Both sides felt the importance of the issue, and both were eager to secure the advantage in positions. Forrest’s artillery, always well placed, was now concentrated upon the Federal lines. The men in blue advanced resolutely to within a hundred and eighty feet of the artillery, but they only came to be repulsed with great slaughter. The Confederate leader thought it was better to make this first an artillery fight, and to reserve his small arms for the later period, when the second force should try issues with him.

Colonel Dunham, in command of the Federals, showed himself to be a fighter. Repulses did not weaken the courage of either himself or his troops, and they renewed charge upon charge. At last his lines were broken, and his men left their cover and ran across the field, where many of them were captured and slain.

Colonel Starnes attacked the enemy in the rear. He had been detached for making this kind of assault; always one of Forrest’s chief maneuvers, who often declared that one man in the rear was worth two in the front. On Starnes’ arrival in the field, white flags were hoisted and Forrest and his troopers were masters of the situation.

While Forrest was congratulating himself upon his safety, Colonel Carroll, a staff officer, rose up to inform him that a superior number of Federals had come into action and were now in his rear. This was a great surprise and an unlooked-for emergency. A full brigade of fresh troops, now behind him, pressed on with remarkable vigor and spirit, and the attack was so sudden and fierce that two hundred and fifty of Forrest’s men were captured, four caissons and two brass cannons were disabled in an attempt to withdraw from the field, and these were abandoned, with a loss of a number of troopers and some artillery.

The newcomers were quite as game as the men who had withstood Forrest’s several assaults. They poured a heavy fire into the Confederate line sustained by their artillery and fiercely and furiously assailed the several Confederate positions. It looked as if the wily Confederate leader had been caught napping, and that favoring fortune, which had so often and so propitiously come to his rescue, was about to desert his standard and give the victory to his enemies.

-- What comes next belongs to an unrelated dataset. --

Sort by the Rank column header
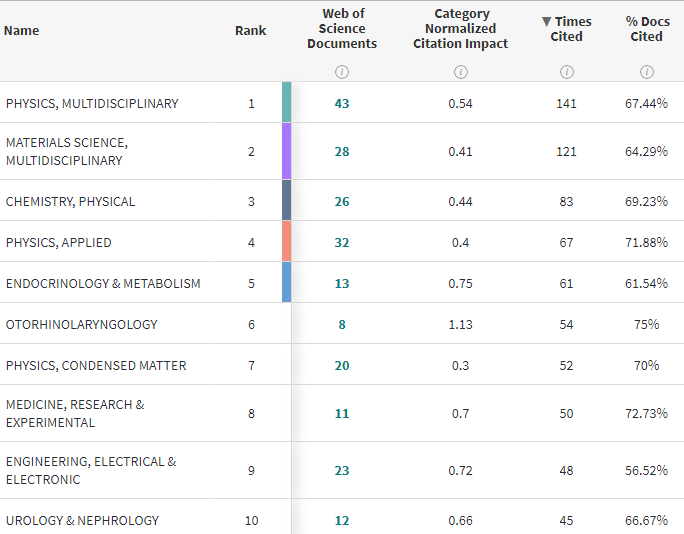250,30
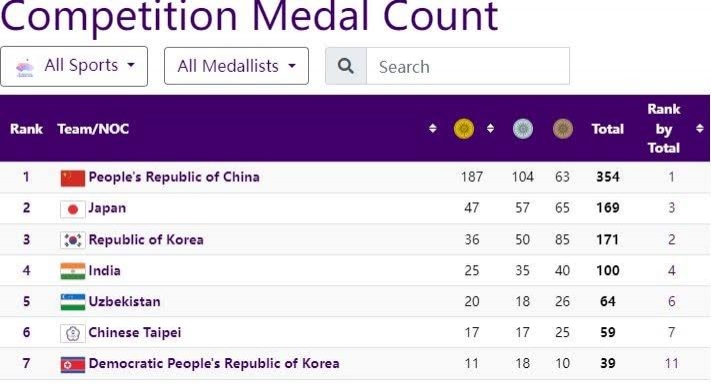Click the silver medal column icon
Screen dimensions: 711x385
(x=522, y=129)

With only a hundred and twenty-five men, Forrest made one of his characteristic dashes upon the artillery of the enemy, which was being served in such efficient manner as to inflict great loss. Fortunately the horses attached to three of the pieces took fright and ran in the direction of the Confederate lines, where they were seized and driven away.

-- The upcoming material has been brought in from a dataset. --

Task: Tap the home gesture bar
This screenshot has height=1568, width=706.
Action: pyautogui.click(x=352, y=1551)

In the meantime, Colonel Starnes had attacked Dunham’s rear and this halted him, and enabled General Forrest to capture General Dunham’s wagon train with all his supplies, and this was skillfully carried from the field.

General Forrest had now all the fighting he wanted for one day. He had put in nine hours. Twenty-five officers and men had been killed, seventy-five wounded and two hundred and fifty captured. Three caissons, five wagons and mules and seventy-five thousand rounds of ammunition had been left with his enemies.

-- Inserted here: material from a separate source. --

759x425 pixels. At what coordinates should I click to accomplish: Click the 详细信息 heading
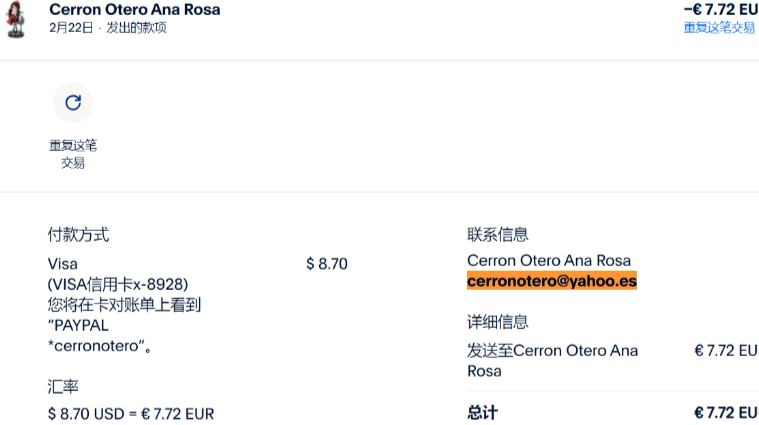pos(498,322)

The Federals had fared even worse than the Confederates. A colonel and lieutenant colonel and one hundred and fifty rank and file had been wounded; fifty dead lay on the ground.

Forrest, with twelve hundred fighting men, had whipped eighteen hundred and then finally stood off a fresh brigade. It was not often that General Forrest was taken unawares, and those who knew his marvelous ability to get information wondered how General Sullivan with a fresh brigade could approach his rear and attack it without notice. Forrest, however, had not forgotten to look after this end of the line. The directions were misunderstood by the officer. He, hearing the guns, deemed it necessary to make a detour in order to reach Forrest. Had this officer promptly reported the presence of Sullivan, Forrest would have been able to destroy Dunham before the arrival of fresh Federal forces, and then with his usual vehemence turned upon the Federal reenforcements and chosen his battlefield with his fresher foes. For once the Confederate chieftain was glad to get out of reach of his enemies. He felt that he had fully enough of conflict, and his best thoughts and energies were engaged in devising ways and means to extricate his command from what even he, chief of military optimists, must admit was a most difficult and dangerous situation.